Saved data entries
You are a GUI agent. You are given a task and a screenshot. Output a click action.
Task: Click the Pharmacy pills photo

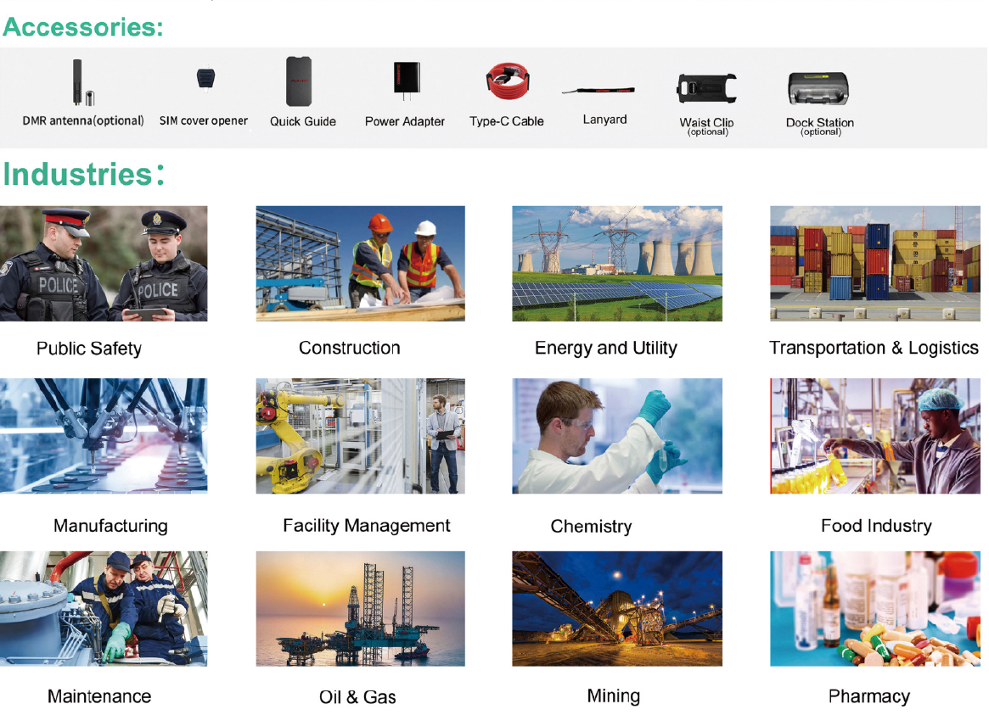tap(878, 608)
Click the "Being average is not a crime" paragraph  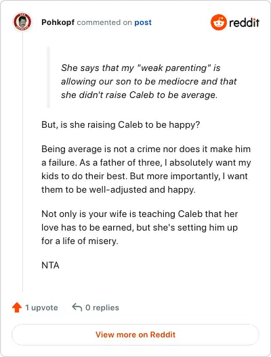click(x=146, y=169)
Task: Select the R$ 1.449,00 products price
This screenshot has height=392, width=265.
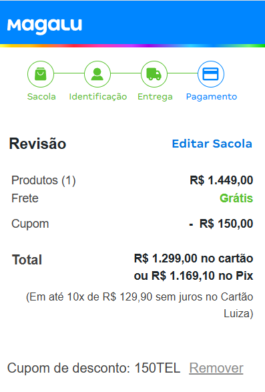Action: [222, 180]
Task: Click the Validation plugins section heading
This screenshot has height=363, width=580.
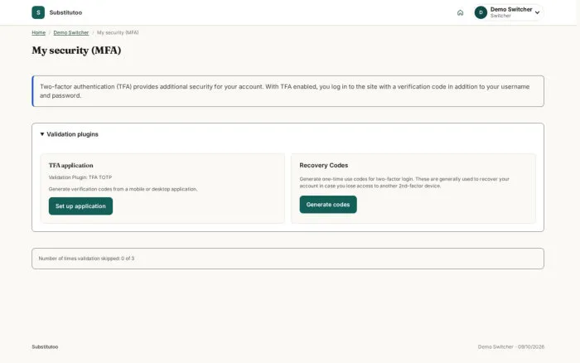Action: click(73, 134)
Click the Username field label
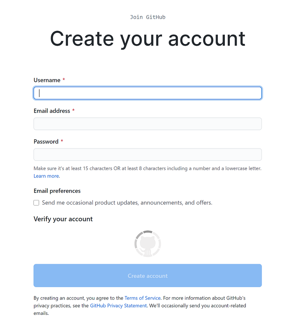Viewport: 291px width, 333px height. tap(47, 80)
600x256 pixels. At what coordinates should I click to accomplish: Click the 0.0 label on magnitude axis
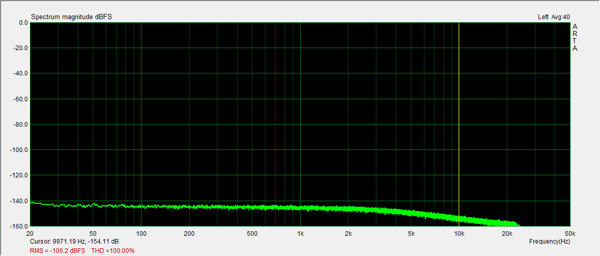coord(23,23)
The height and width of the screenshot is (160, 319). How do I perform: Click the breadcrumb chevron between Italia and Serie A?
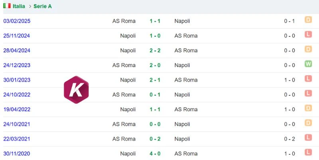(30, 6)
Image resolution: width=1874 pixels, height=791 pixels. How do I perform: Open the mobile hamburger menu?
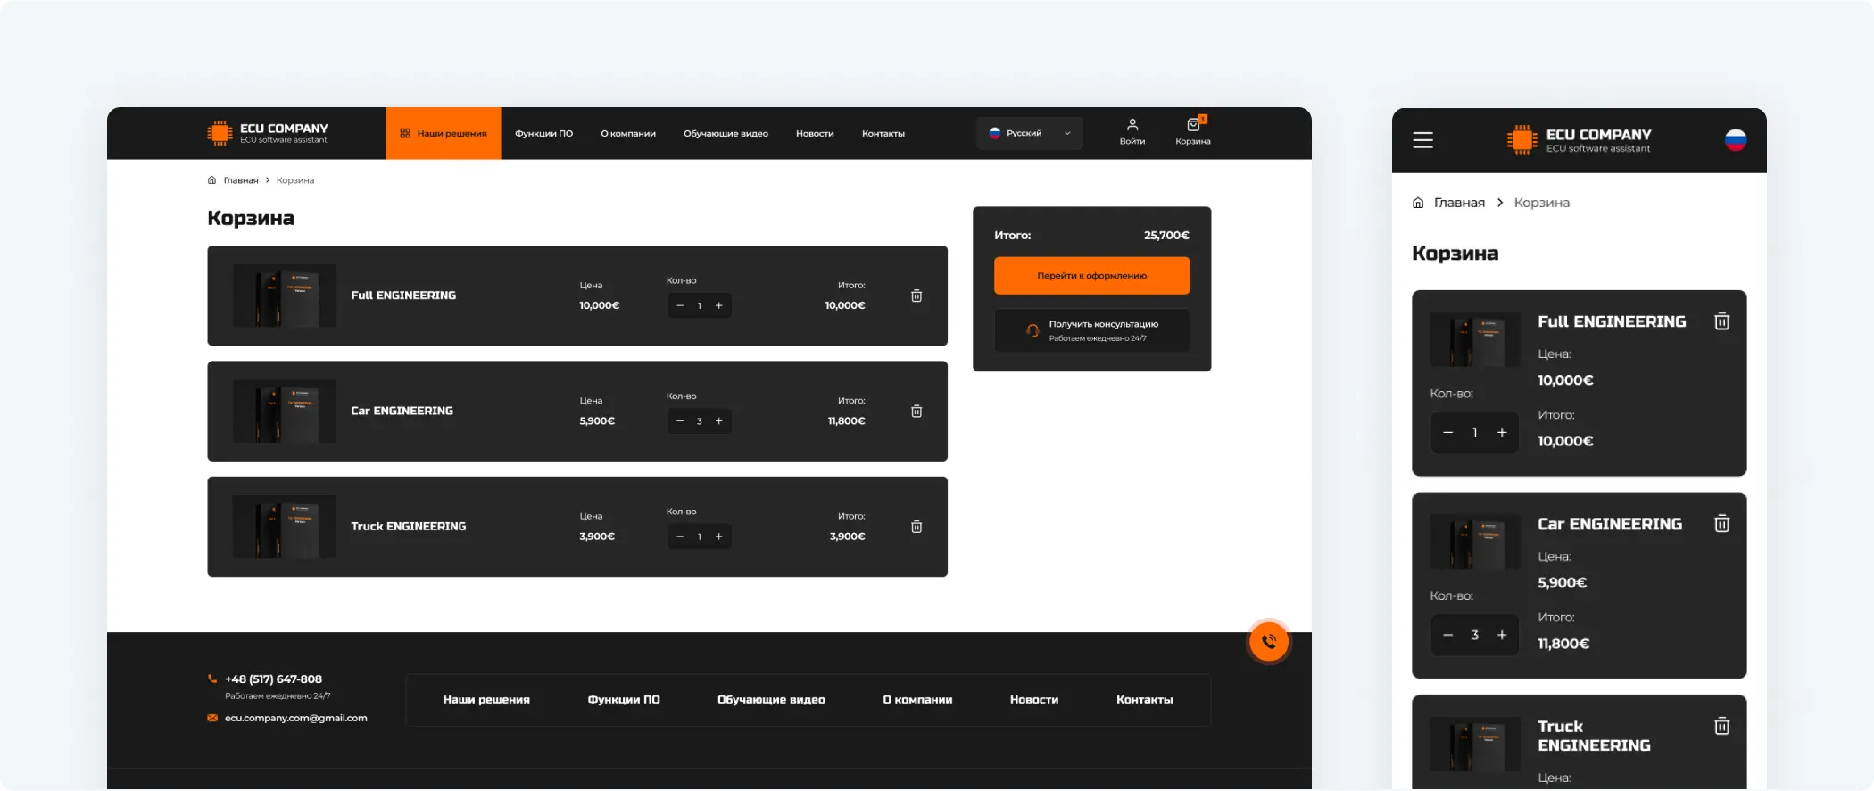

__YOUR ASSIGNMENT__: Reproduce exactly and only the lines from the "The height and" line to the last line of the records above. Do not carry over any pictures.

__RESULT OF THE EXERCISE__:
The height and width of the screenshot is (160, 319). How do I perform: Click the breadcrumb chevron between Italia and Serie A?
(30, 6)
Image resolution: width=1874 pixels, height=791 pixels. How do I perform: Open the mobile hamburger menu?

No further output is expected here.